(Source records)
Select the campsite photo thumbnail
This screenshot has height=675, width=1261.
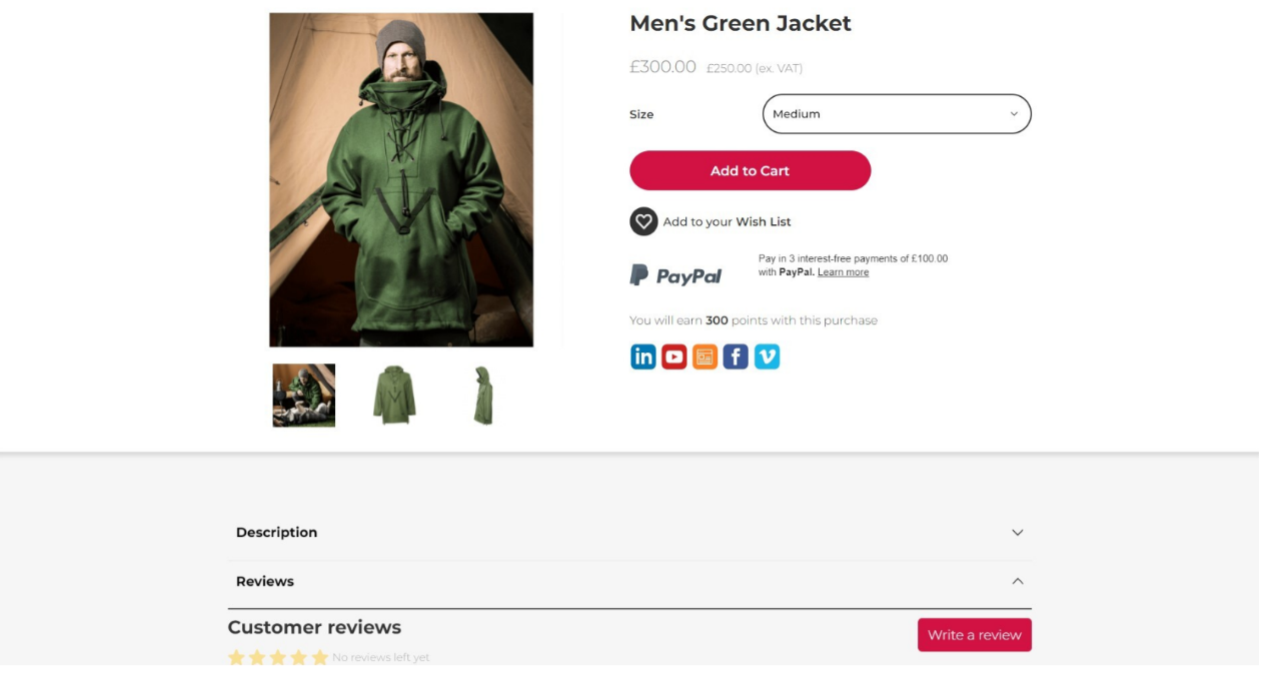tap(304, 395)
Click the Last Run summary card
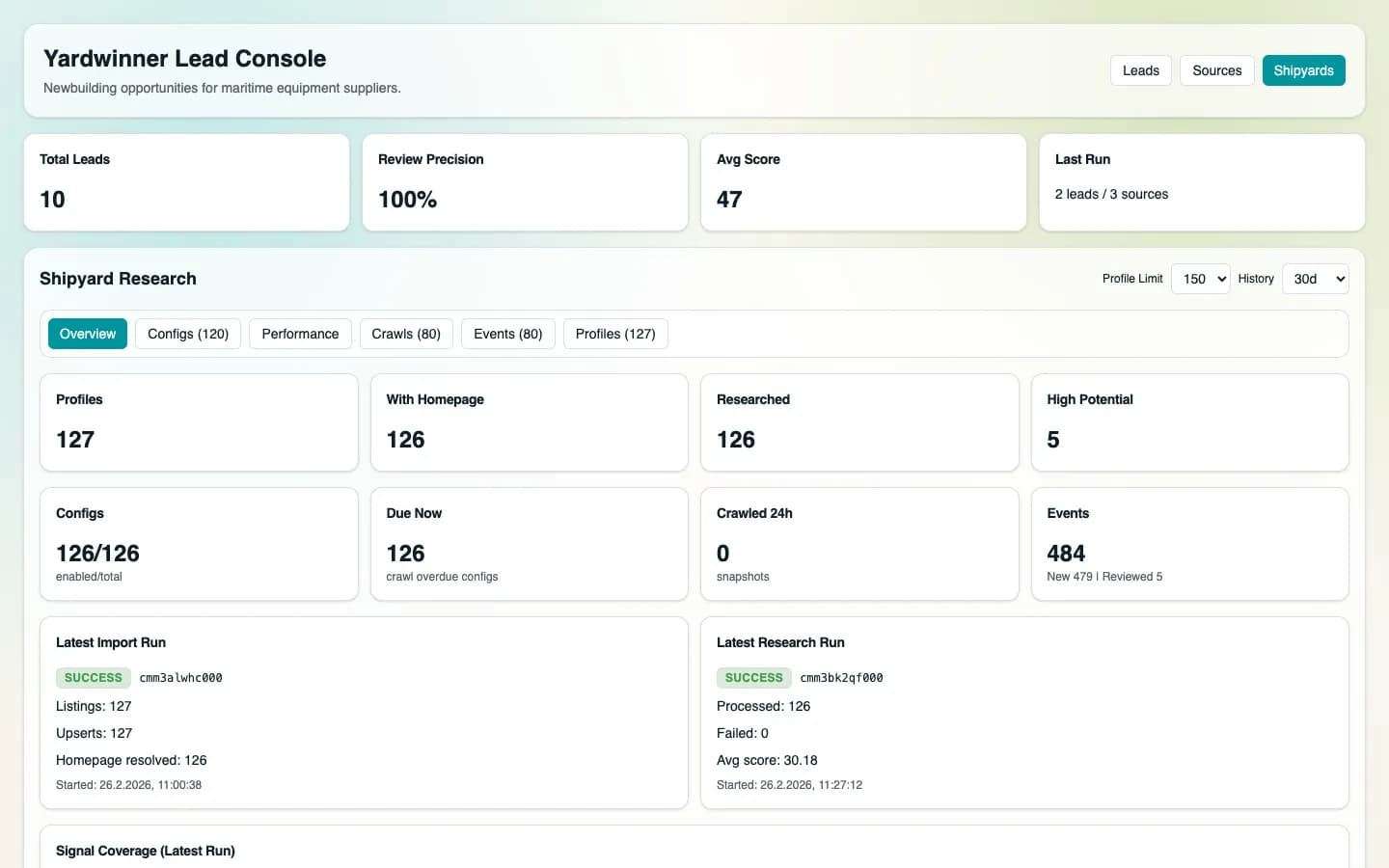Viewport: 1389px width, 868px height. point(1202,182)
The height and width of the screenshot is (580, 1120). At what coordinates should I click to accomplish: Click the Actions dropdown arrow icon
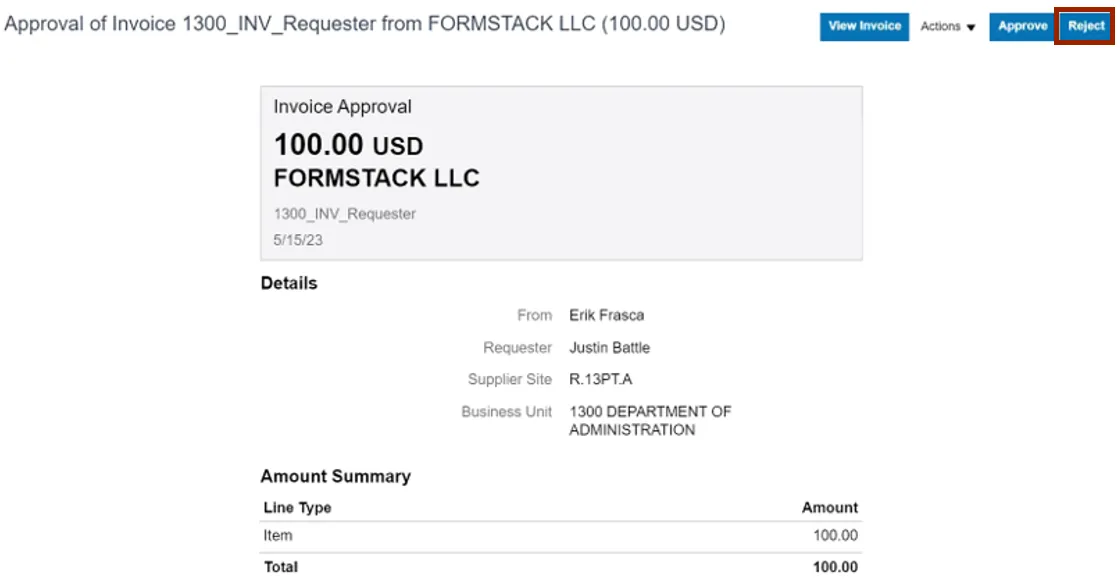[x=971, y=28]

- Task objective -
Nothing but the pictures may be dropped; output the records above exactly.

- Written answer -
Select the campsite photo thumbnail
This screenshot has height=675, width=1261.
tap(304, 395)
Click the Last Run summary card
Viewport: 1389px width, 868px height. point(1202,182)
The height and width of the screenshot is (580, 1120). At what coordinates should I click to accomplish: Click the Actions dropdown arrow icon
[x=971, y=28]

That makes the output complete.